[What is required]: Lay out the material as a Markdown table with the columns Row and Line, starting at the beginning of the material and ending at the line that contains "pyautogui.click(x=662, y=17)", with both ends included. Number each row, skip blank lines, and leave the pictures out.

[Data lines]:
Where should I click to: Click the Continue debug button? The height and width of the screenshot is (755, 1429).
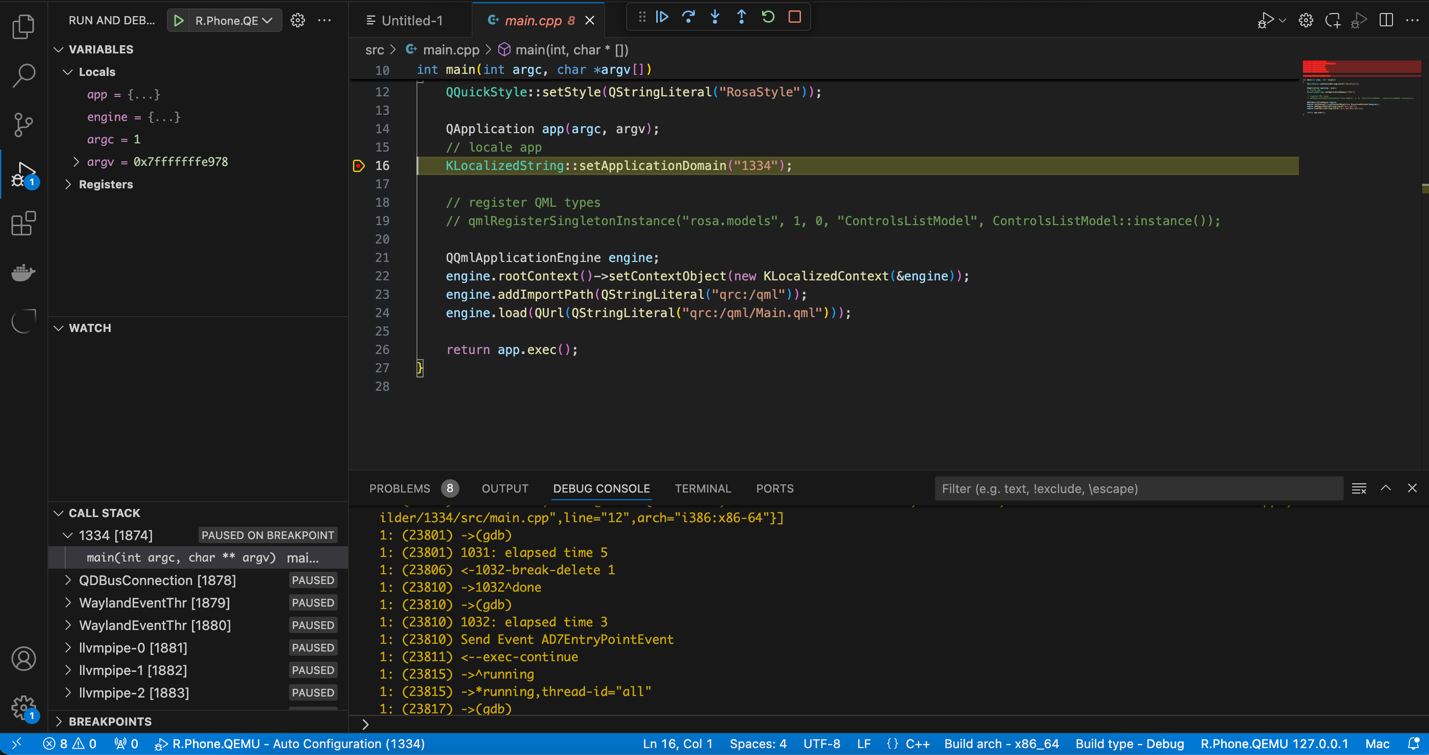pyautogui.click(x=662, y=17)
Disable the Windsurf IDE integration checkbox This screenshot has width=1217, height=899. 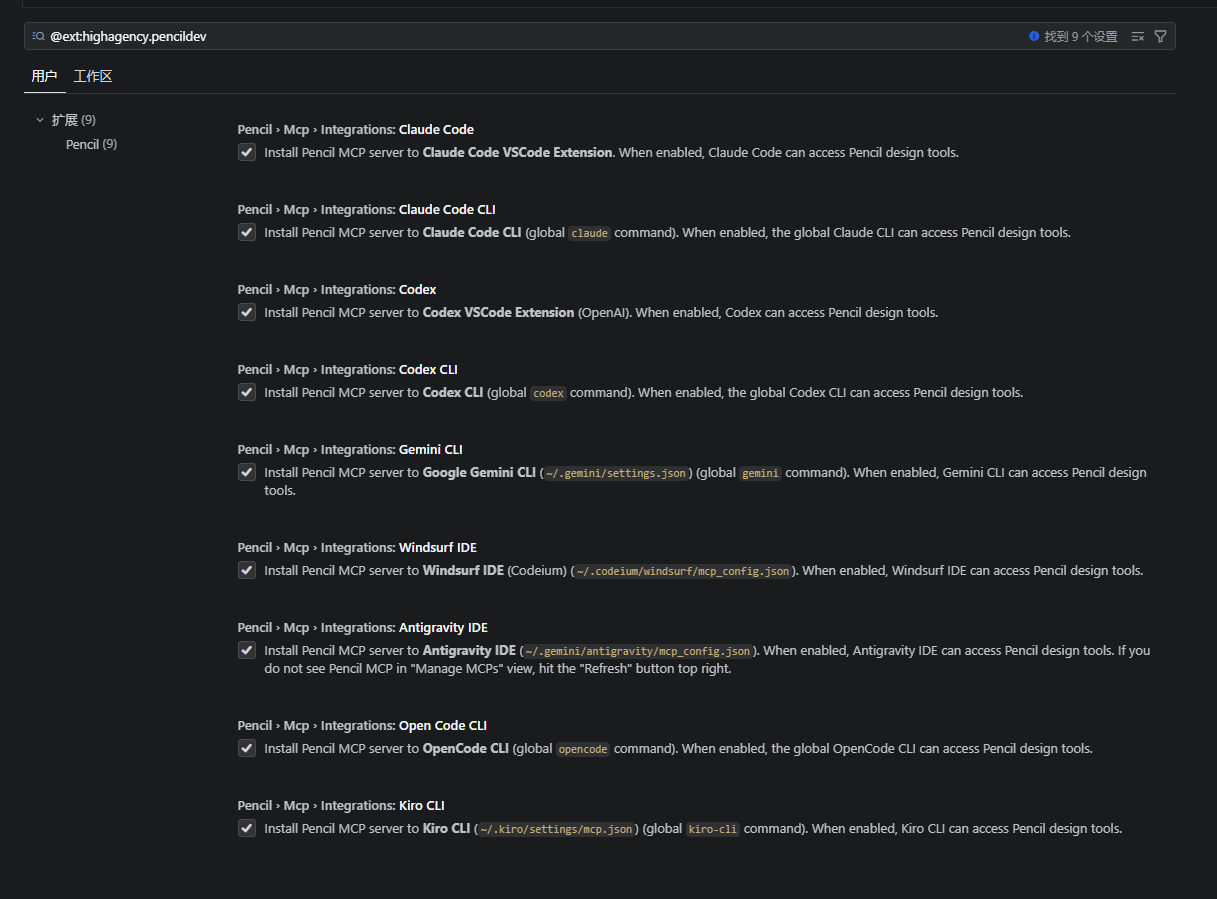coord(247,570)
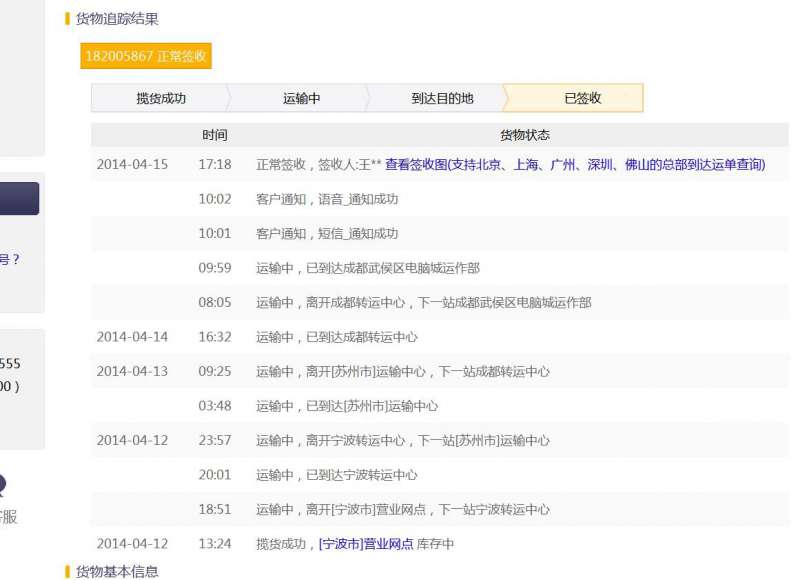Click the partial help link ending in 号？
Image resolution: width=800 pixels, height=580 pixels.
[9, 260]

[Full response]:
| Row | Line |
|---|---|
| 1 | Where should I click to: Click the Continue debug button? The height and width of the screenshot is (755, 1429). |
| 2 | pyautogui.click(x=662, y=17) |